Some Widespread False Beliefs

"It's just an old man's disease."

Myth: Prostate cancer only affects very old men, so younger men shouldn’t worry.

Truth: While advanced age is a risk factor – most diagnoses occur after age 65 – it’s not exclusive. Clinically significant forms can appear in younger men (e.g., under 50 or 60). This myth can lead to neglecting screenings or overlooking early signs.

"If I have no symptoms, I don't have cancer."

Myth: The absence of symptoms means there is no prostate disease.

Truth: Many early forms of prostate cancer are asymptomatic or present with generic symptoms that can be confused with other conditions (such as benign prostatic hyperplasia). 

So, don’t wait until symptoms appear to talk to your doctor.

"An enlarged prostate is always cancer."

Myth: Any enlarged prostate or urinary discomfort automatically indicates prostate cancer.

Truth: Prostate enlargement (e.g., benign prostatic hyperplasia, BPH) is a condition distinct from cancer and much more common, especially with age.

It’s important to distinguish between benign and malignant conditions: only a urological evaluation can do so.

"Diet plays no role in prostate health."

Myth: There’s no link between diet and prostate cancer: I eat whatever I want, and it doesn’t change anything.

Truth: While there’s no proven “miracle diet” that completely prevents cancer, there’s evidence that a healthy diet can influence risk and progression. 

For example, reducing processed meat, saturated fats, and obesity and favoring plant-based foods supports overall and prostate health.

"The PSA test is always reliable for diagnosing cancer."

Myth: A low prostate-specific antigen (PSA) test means I don’t have cancer; a high PSA means I definitely have it.

Truth: The PSA test is a useful tool but has limitations: a low level doesn’t completely rule out disease, and a high level doesn’t automatically indicate aggressive cancer.

It must be interpreted in a broader clinical context (history, physical examination, imaging, biopsy).

“A diagnosis always requires immediate surgery or radiotherapy”
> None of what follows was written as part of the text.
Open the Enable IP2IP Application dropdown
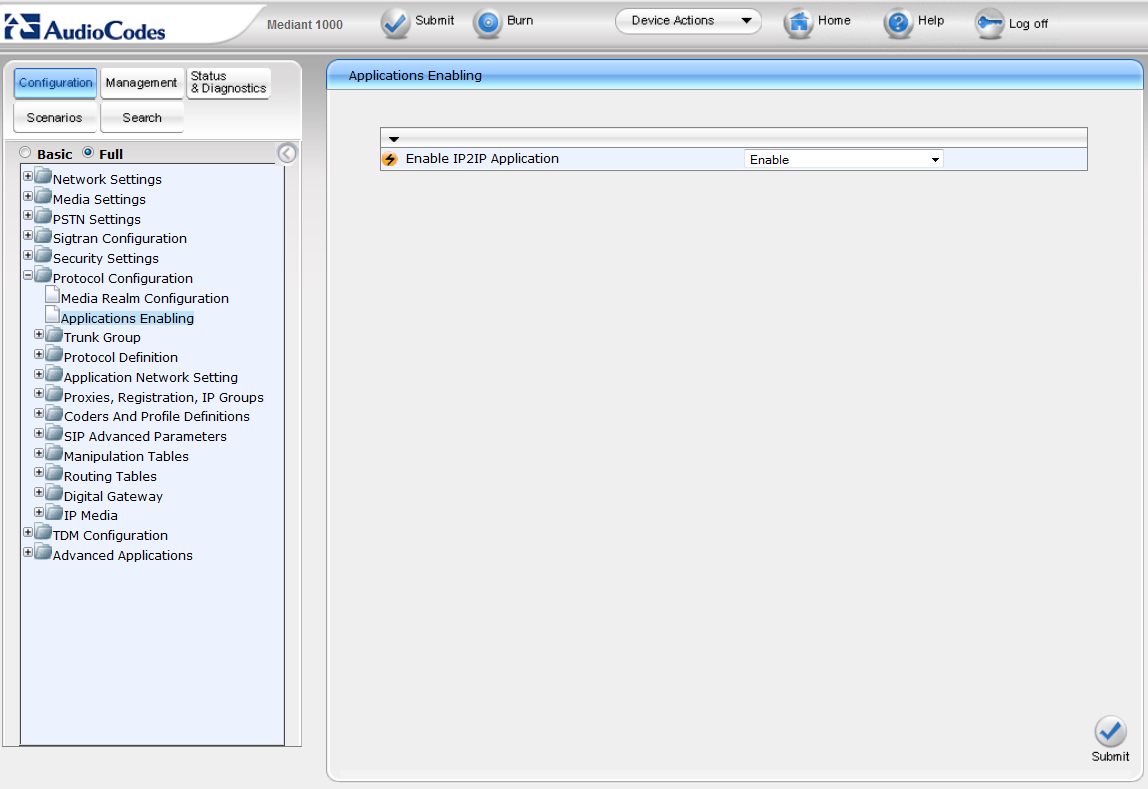1148x789 pixels. [843, 160]
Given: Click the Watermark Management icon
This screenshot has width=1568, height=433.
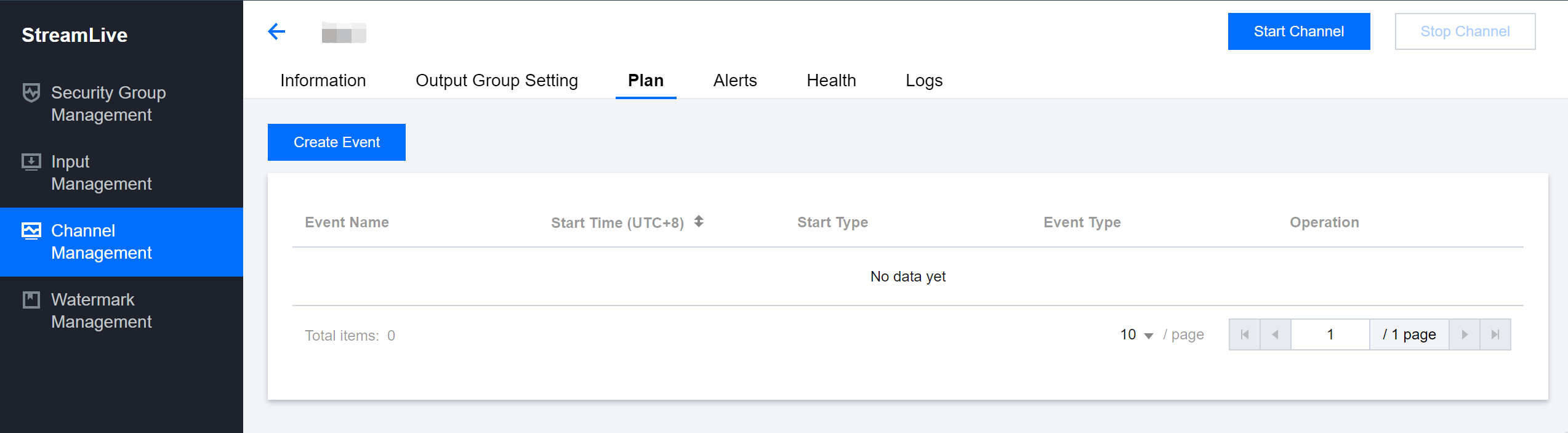Looking at the screenshot, I should (x=31, y=300).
Myth: If prostate cancer is discovered, it should be operated on immediately or treated with radiation therapy without delay.
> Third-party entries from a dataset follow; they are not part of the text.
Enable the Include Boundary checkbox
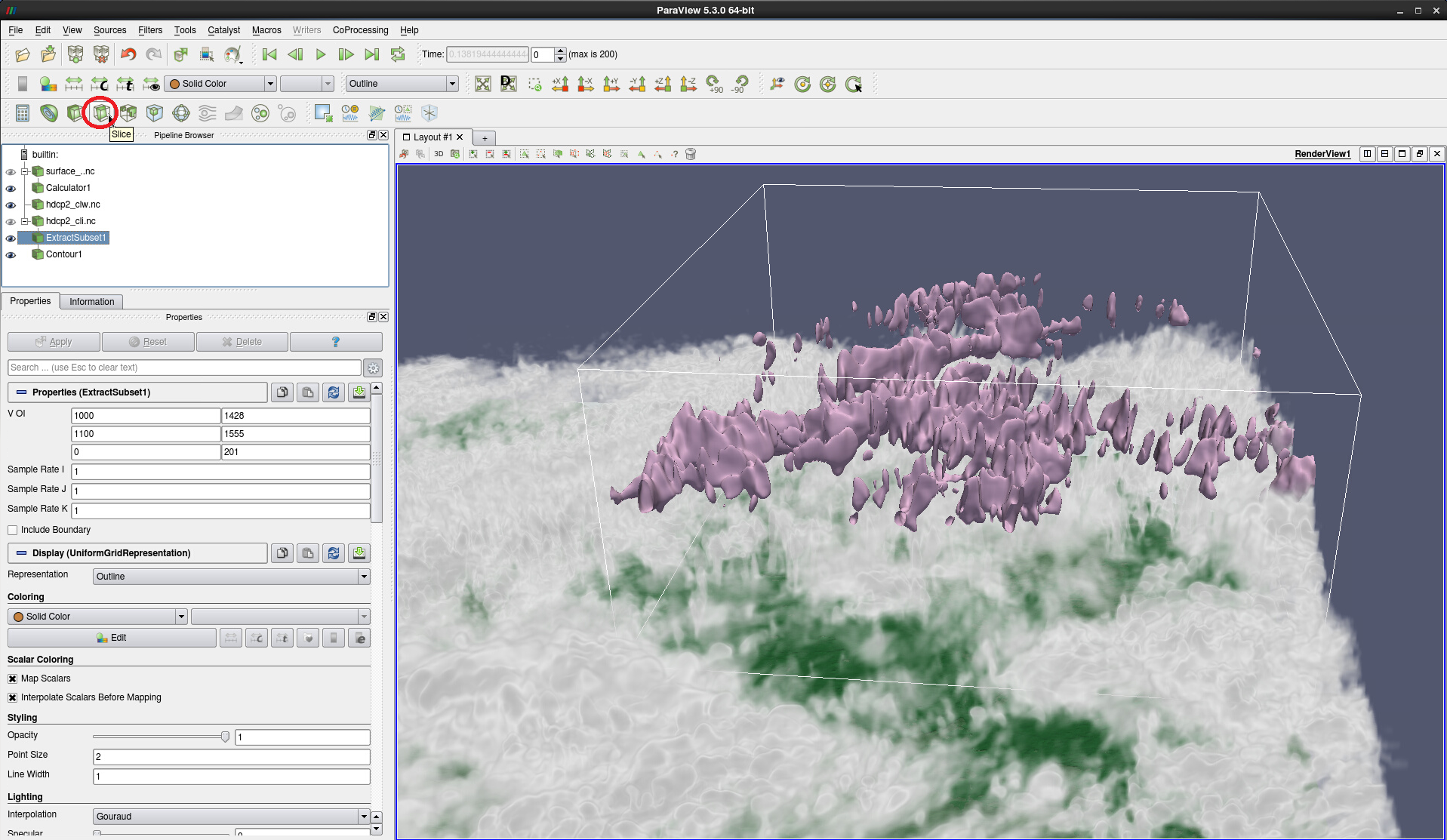The height and width of the screenshot is (840, 1447). 13,530
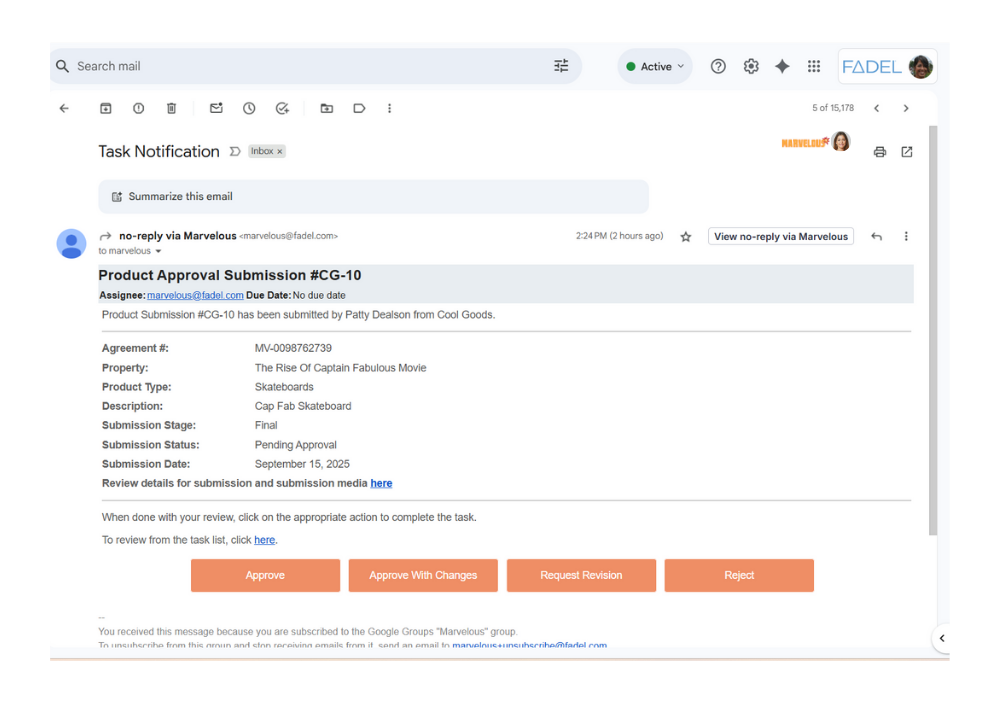Open the message More options menu

906,237
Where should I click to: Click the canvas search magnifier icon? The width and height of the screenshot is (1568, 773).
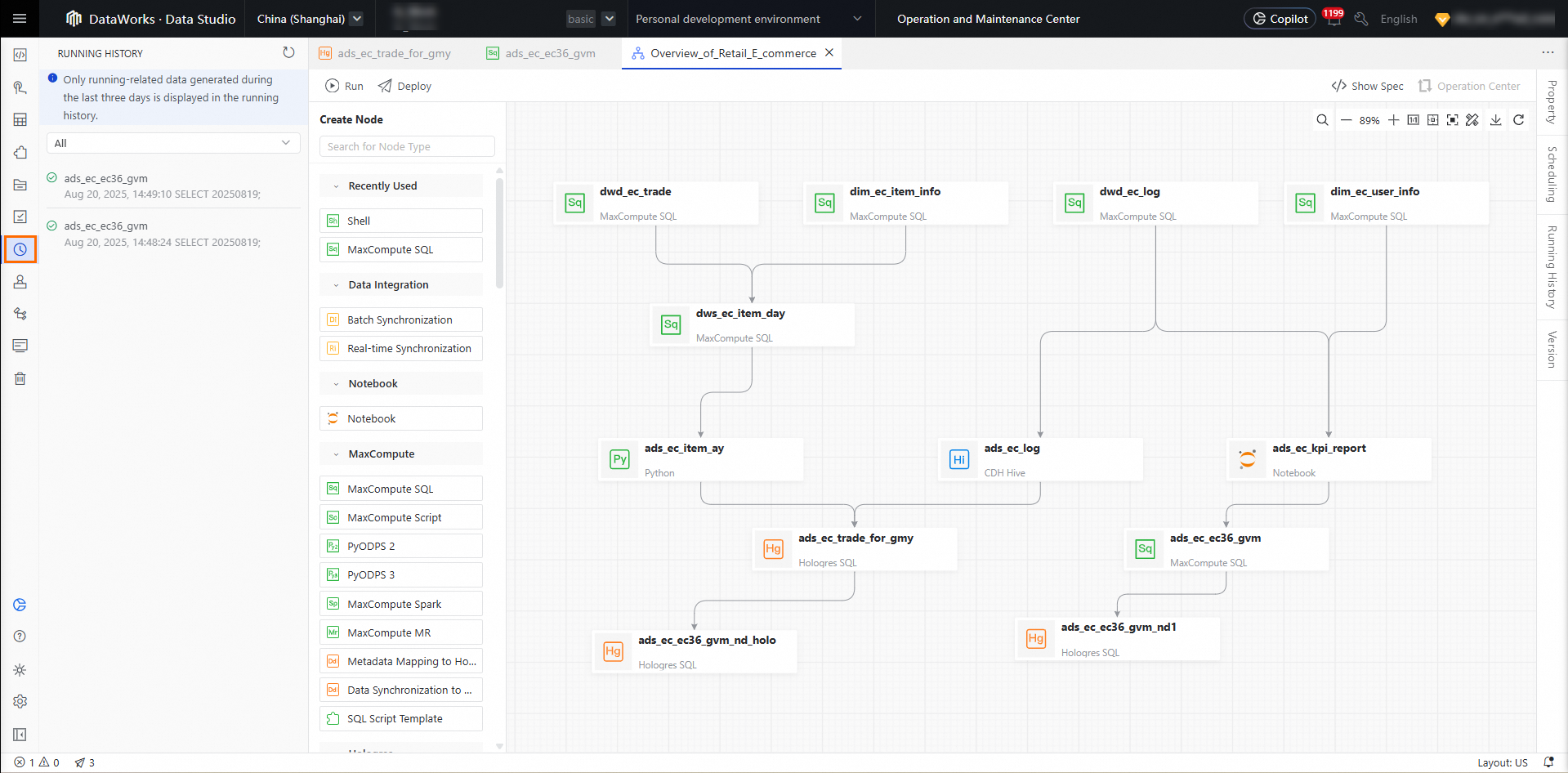1322,120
Truth: Today, for some patients with low-risk localized cancer, the option of active surveillance is accepted, meaning monitoring and treatment only if the disease progresses. 

This avoids overtreatment and potential unnecessary side effects.
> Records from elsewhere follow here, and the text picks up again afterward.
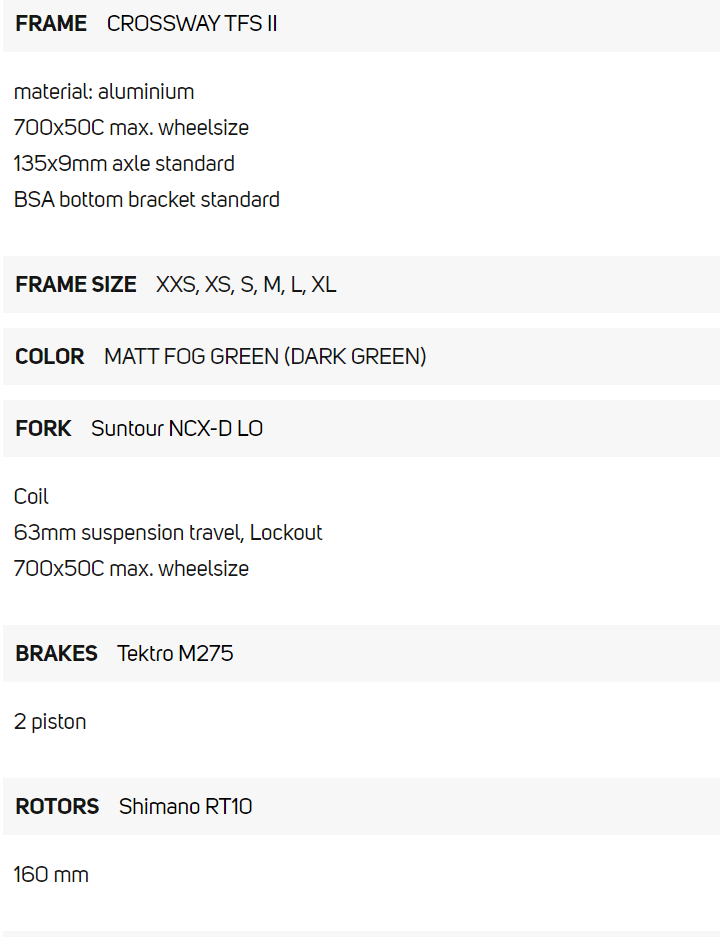This screenshot has height=937, width=720.
Task: Click the Shimano RT10 rotor name
Action: [185, 807]

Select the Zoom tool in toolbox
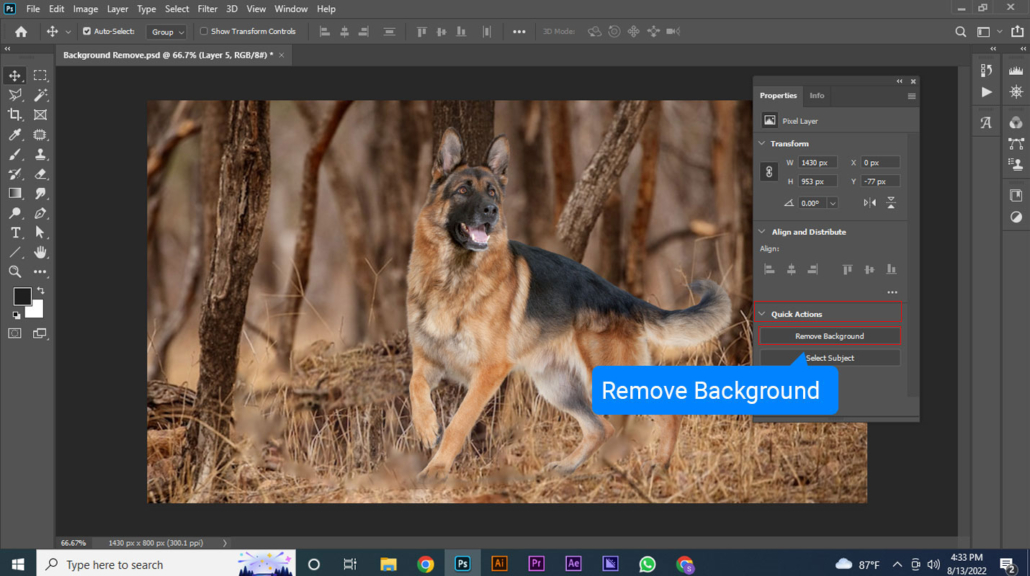click(15, 272)
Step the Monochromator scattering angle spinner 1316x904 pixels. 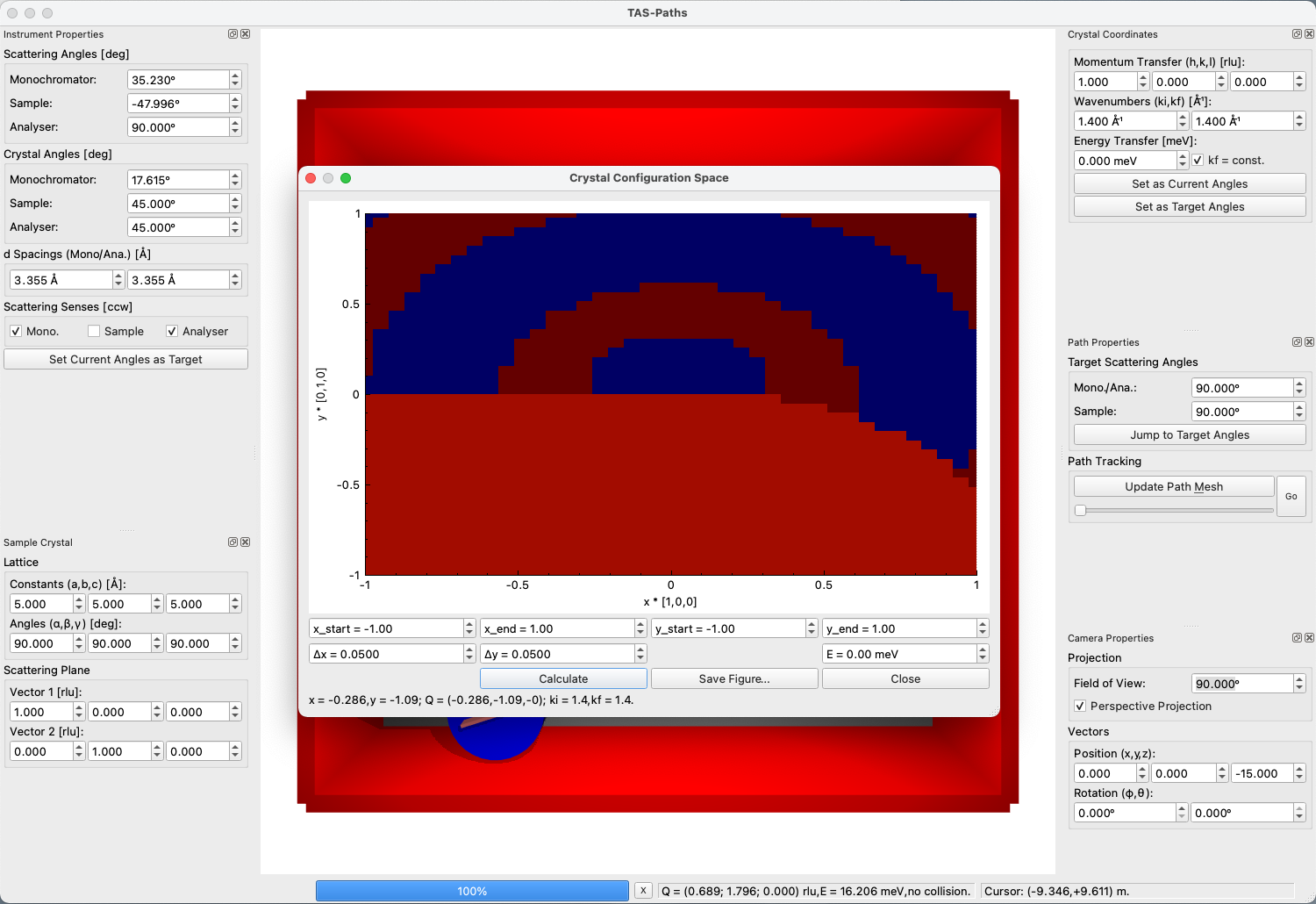point(235,80)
"Prostate cancer is always fatal."

Myth: A prostate cancer diagnosis is a death sentence.

Truth: When the cancer is detected early and treated appropriately, the chances of cure or long-term control are very high. 

Five-year survival is very high for localized forms.

What Are The Indications For The Patient And For The Nutrition Professional?

As a nutritionist or biologist who counsels men at risk or seeking prevention, here are some fact-based guidelines:

 

  • Promote a healthy lifestyle: balanced diet, regular physical activity, body weight control.
  • Inform that personalized screening (age, family history, ethnicity, risk factors) is important: not all men need the same tests at the same time.
  • Emphasize that diet can support prostate health, but cannot replace medical advice or clinical monitoring.
  • Emphasize that early diagnosis improves the chances and that ignoring screening because you “have no symptoms” is risky.
  • Know modern management options (e.g. active surveillance) to avoid unnecessary overtreatment.

Conclusion

Debunking the lies about prostate cancer is essential to enable everyone, especially those undergoing prevention or treatment, to make informed decisions. Accurate information, adopting a healthy lifestyle, and collaborating with your medical team are the foundations of an informed approach.

Remember: not all false beliefs cause immediate harm, but they can delay interventions, generate anxiety, or misguide decisions – and in an oncology setting, every delay matters.